The sweetener fructose, which is found in many foods, has been found to cause leptin resistance, thus directly linking it to weight gain and obesity.
Alexandra Shapiro, Philip J Scarpace, and colleagues at the University of Florida College of Medicine studied two groups of rats for six-months. Both groups were fed the same diet, except one of the groups was also given fructose. During those six-months the researchers noted no difference in food intake, body weight, and body fat, between the two groups of animals. Furthermore, there were no differences in leptin, glucose, cholesterol or insulin levels. In fact, the only difference the researchers found was that the rats fed fructose had higher triglyceride levels by the end of the six-month period.

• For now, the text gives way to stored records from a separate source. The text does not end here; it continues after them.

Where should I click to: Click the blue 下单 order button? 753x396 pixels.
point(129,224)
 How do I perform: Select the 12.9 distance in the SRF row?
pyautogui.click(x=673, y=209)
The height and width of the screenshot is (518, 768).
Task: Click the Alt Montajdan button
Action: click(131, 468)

The researchers then injected both groups of animals with leptin. Theoretically, both groups of rats should have responded by eating less. However, what they found was that the rats fed fructose had become leptin resistant, and therefore did not alter their food intake, whereas the rats who were not fed fructose began to eat less as expected. They then switched both groups of animals to a high-calorie, high-fat diet. Those fed fructose ate more and gained significantly more weight and fat than the animals fed a fructose-free diet.
In a news release issued by the University of Florida, study co-author Phillip J Scarpace, a professor of pharmacology and therapeutics, said: "If these findings are applicable to humans, then there could be consequences of eating a diet high in fructose, but only if you also consume an excessive amount of calories. If you go on a trip, attend a celebration, or otherwise eat more than you usually eat, a person consuming a low-fructose diet may be able to handle it. But the individual who has set themselves up so that leptin no longer works will be unable to burn the extra calories, and now they gain a lot of weight."
Shapiro A, Mu W, Roncal CA, Cheng KY, Johnson RJ, Scarpace PJ. Fructose-induced leptin resistance exacerbates weight gain in response to subsequent high fat feeding. Am J Physiol Regulatory Integrative Comp Physiol. 2008; doi:10.1152/ajpregu.00195.2008.
News release: Fructose hampers hormone that controls appetite, UF study finds. University of Florida Website. October 16th 2008.